LiDAR sensors such as Velodyne HDL32 or HDL64 in default mode acquire one scan (full 360

^{\circ}

azimuth turn) in around 100 ms (being at 10 Hz). The LiDAR simulation frequency (LiDAR Freq in Table 1) is the simulation time of one LiDAR scan. It includes generating the LiDAR rays at a given position, the host (CPU)-to-device (GPU) communication, ray-casting, primitives intersection, and reporting back the buffer containing points of intersection (device-to-host). Our ray–splat intersection is very fast, and we are able to simulate one scan in around 5 ms (203 Hz LiDAR Frequency for AdaSplats-KPconv in Table 1), being 20 times faster than real time. This is interesting for doing massive simulation. The rendering and LiDAR simulation frequency of meshed environments is higher, and this is expected because rendering pipelines are optimized to accelerate the ray–primitive intersection on polygonal meshes. Moreover, the ray–primitive intersection is hard-coded on GPU. However, we obtain a higher quality surface representation (Figure 8 and Figure 9) and still achieve a rendering frequency that is faster than real time with our AdaSplats method. Furthermore, we obtain a lower LiDAR simulation frequency with respect to rendering frequency because it includes host–device (CPU-GPU) and device–host (GPU-CPU) communications for each scan, as we explain above, while the new frame position and rays generation for rendering is done on the device side.

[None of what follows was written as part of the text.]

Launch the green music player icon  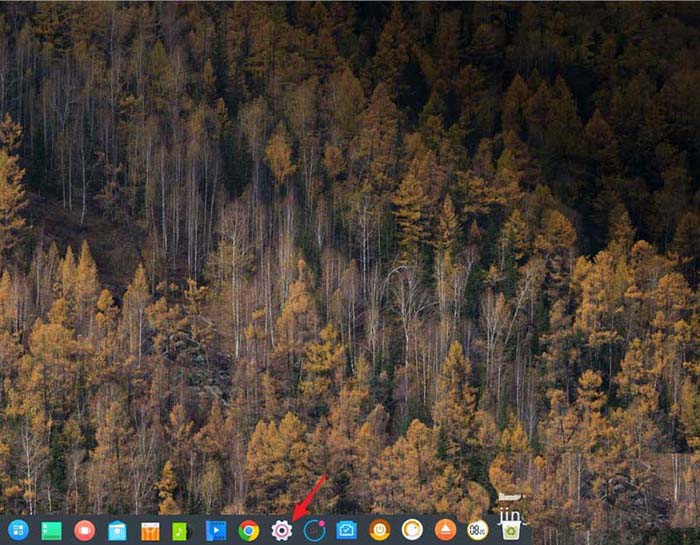180,531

We also report in Table 1 the C2C distance between the simulated and original point cloud (see Equation (15)). AdaSplats-Descr achieves similar overall accuracy, compared with Basic Splats. AdaSplats-KPConv improves the accuracy over Basic Splats, while AdaSplats-GT shows that, with improved semantics, the simulated data can be the closest to the original.

To see the effect of resampling on the final simulation, we remove the resampling step from the AdaSplats generation and report the results in Table 2. We observe that, without resampling, we obtain a higher number of geometric primitives, which affects the rendering frequency and results in a higher C2C distance. This demonstrates that, with our resampling technique, we are able to increase the accuracy of splats generation and lower the number of generated primitives thanks to the re-distribution of points.

Our resampling method does not result in a higher number of points; rather, it re-distributes the points and removes the excess in the form of noise and outliers. Moreover, it reduces the density throughout the whole point cloud. This re-distribution results in a better surface representation, which consequently reduces the number of overlapping splats in a given spherical neighborhood. Our resampling method preserves the hole-free approximation of the surface and sharp features thanks to the checks performed during the generation step.

We notice that the point clouds contain a huge amount of points on the ground; this is the easiest class to model and has a higher effect on the computed distance. However, thin structures contain fewer points and are important for AV simulation. To measure the modeling of thin structures, we pick three classes from PC3D-Paris, compute the C2C distance on these classes, and report the results in Table 3.

We observe that AdaSplats (all variants) obtains much better results than IMLS, Poisson, or Basic Splats. AdaSplats-KPConv is able to achieve a C2C distance very close to the model constructed with ground truth semantic information. We achieve a lower C2C distance on poles and traffic signs with KPConv due to misclassifications, leading to the generation of smaller splats.

We make an important observation, which is that we always obtain better quantitative and qualitative results independent from the source of the semantic classes. This proves that our method achieves better scene modeling, especially on fine structures, even if the semantic information is not perfect (see Table 3 and Table 4).

We measure the contribution of resampling on thin structures we perform once more the semantic C2C distance on the AdaSplats model without resampling and report the results in Table 4. We observe a drop in performance, which can be seen from the higher distance we obtain between the simulated and the original point clouds on thin structures.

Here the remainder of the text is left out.